#### [ENTRIES PROVIDED]
/---

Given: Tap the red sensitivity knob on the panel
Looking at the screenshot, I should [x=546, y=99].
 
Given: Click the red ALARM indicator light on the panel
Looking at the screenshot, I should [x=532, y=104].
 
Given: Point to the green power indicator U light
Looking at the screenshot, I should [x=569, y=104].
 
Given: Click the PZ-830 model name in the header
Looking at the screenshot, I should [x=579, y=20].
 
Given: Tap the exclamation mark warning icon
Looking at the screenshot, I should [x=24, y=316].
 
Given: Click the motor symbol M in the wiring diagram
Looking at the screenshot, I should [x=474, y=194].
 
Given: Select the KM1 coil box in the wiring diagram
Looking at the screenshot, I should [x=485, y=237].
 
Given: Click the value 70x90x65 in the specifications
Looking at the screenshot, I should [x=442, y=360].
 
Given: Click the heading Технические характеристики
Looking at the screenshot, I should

\---
/---

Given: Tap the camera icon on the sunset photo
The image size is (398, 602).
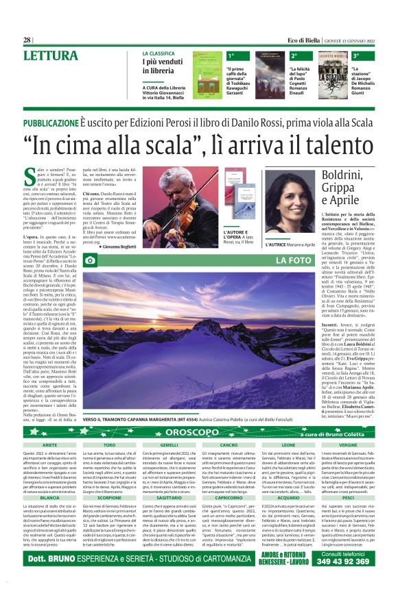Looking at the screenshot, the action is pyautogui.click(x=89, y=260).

\---

#### [AIM OF THE TASK]
Format the lines from the one containing "Given: Tap the red" through the one containing "Looking at the screenshot, I should [x=474, y=194].", both included, as a numbered list, leaving out any blank lines.

#### [RESULT OF THE EXERCISE]
1. Given: Tap the red sensitivity knob on the panel
2. Looking at the screenshot, I should [x=546, y=99].
3. Given: Click the red ALARM indicator light on the panel
4. Looking at the screenshot, I should [x=532, y=104].
5. Given: Point to the green power indicator U light
6. Looking at the screenshot, I should [x=569, y=104].
7. Given: Click the PZ-830 model name in the header
8. Looking at the screenshot, I should [x=579, y=20].
9. Given: Tap the exclamation mark warning icon
10. Looking at the screenshot, I should [x=24, y=316].
11. Given: Click the motor symbol M in the wiring diagram
12. Looking at the screenshot, I should [x=474, y=194].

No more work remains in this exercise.